— Begin Records shown —

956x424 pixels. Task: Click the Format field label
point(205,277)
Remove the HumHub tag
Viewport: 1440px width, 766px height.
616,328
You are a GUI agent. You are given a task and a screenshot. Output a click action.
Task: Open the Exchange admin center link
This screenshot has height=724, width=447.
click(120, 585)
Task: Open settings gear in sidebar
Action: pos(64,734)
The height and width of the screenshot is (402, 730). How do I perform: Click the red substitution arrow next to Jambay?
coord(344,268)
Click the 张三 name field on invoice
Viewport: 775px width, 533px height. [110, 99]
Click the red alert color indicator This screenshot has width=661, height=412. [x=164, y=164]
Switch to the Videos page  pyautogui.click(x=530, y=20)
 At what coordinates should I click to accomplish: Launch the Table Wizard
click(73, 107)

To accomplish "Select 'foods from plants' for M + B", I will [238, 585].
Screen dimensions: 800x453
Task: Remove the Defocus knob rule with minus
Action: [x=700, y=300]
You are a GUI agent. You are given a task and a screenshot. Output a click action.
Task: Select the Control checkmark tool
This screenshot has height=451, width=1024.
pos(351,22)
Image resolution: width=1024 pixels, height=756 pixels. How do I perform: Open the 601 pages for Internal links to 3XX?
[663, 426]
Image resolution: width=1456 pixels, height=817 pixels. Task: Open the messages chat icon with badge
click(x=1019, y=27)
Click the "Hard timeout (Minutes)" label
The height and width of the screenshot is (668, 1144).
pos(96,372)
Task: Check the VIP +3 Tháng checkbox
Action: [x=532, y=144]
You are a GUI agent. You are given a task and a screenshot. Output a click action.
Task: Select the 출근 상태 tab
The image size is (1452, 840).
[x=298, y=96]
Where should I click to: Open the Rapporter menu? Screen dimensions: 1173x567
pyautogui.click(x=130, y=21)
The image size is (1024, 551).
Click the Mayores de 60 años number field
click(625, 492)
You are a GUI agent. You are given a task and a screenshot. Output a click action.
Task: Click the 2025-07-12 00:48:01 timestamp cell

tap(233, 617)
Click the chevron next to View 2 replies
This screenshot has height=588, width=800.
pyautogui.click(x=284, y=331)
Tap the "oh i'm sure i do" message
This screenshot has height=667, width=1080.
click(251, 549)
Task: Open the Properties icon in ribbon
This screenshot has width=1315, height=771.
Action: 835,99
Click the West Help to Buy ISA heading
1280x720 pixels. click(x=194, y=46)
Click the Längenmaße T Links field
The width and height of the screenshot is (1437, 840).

— End Records shown —

**Your instructions:**
Rewrite all the entries above with "GUI agent" renamed to "desktop agent" wherever it appears, leaving everything else unchanged.

**Output for this task:**
956x424 pixels. Task: Click the Format field label
point(205,277)
Remove the HumHub tag
Viewport: 1440px width, 766px height.
616,328
You are a desktop agent. You are given a task and a screenshot. Output a click action.
Task: Open the Exchange admin center link
This screenshot has height=724, width=447.
click(120, 585)
Task: Open settings gear in sidebar
Action: pos(64,734)
The height and width of the screenshot is (402, 730). How do I perform: Click the red substitution arrow next to Jambay?
coord(344,268)
Click the 张三 name field on invoice
Viewport: 775px width, 533px height. [110, 99]
Click the red alert color indicator This screenshot has width=661, height=412. [x=164, y=164]
Switch to the Videos page  pyautogui.click(x=530, y=20)
 At what coordinates should I click to accomplish: Launch the Table Wizard
click(73, 107)

To accomplish "Select 'foods from plants' for M + B", I will [238, 585].
Screen dimensions: 800x453
Task: Remove the Defocus knob rule with minus
Action: [x=700, y=300]
You are a desktop agent. You are given a task and a screenshot. Output a click action.
Task: Select the Control checkmark tool
This screenshot has height=451, width=1024.
pos(351,22)
Image resolution: width=1024 pixels, height=756 pixels. How do I perform: Open the 601 pages for Internal links to 3XX?
[663, 426]
Image resolution: width=1456 pixels, height=817 pixels. Task: Open the messages chat icon with badge
click(x=1019, y=27)
Click the "Hard timeout (Minutes)" label
The height and width of the screenshot is (668, 1144).
pos(96,372)
Task: Check the VIP +3 Tháng checkbox
Action: [x=532, y=144]
You are a desktop agent. You are given a task and a screenshot. Output a click action.
Task: Select the 출근 상태 tab
The image size is (1452, 840).
[x=298, y=96]
Where should I click to: Open the Rapporter menu? Screen dimensions: 1173x567
pyautogui.click(x=130, y=21)
The image size is (1024, 551).
Click the Mayores de 60 años number field
click(625, 492)
You are a desktop agent. You are given a task and a screenshot. Output a click action.
Task: Click the 2025-07-12 00:48:01 timestamp cell

tap(233, 617)
Click the chevron next to View 2 replies
This screenshot has height=588, width=800.
pyautogui.click(x=284, y=331)
Tap the "oh i'm sure i do" message
This screenshot has height=667, width=1080.
click(251, 549)
Task: Open the Properties icon in ribbon
This screenshot has width=1315, height=771.
Action: 835,99
Click the West Help to Buy ISA heading
1280x720 pixels. click(x=194, y=46)
Click the Längenmaße T Links field
The width and height of the screenshot is (1437, 840).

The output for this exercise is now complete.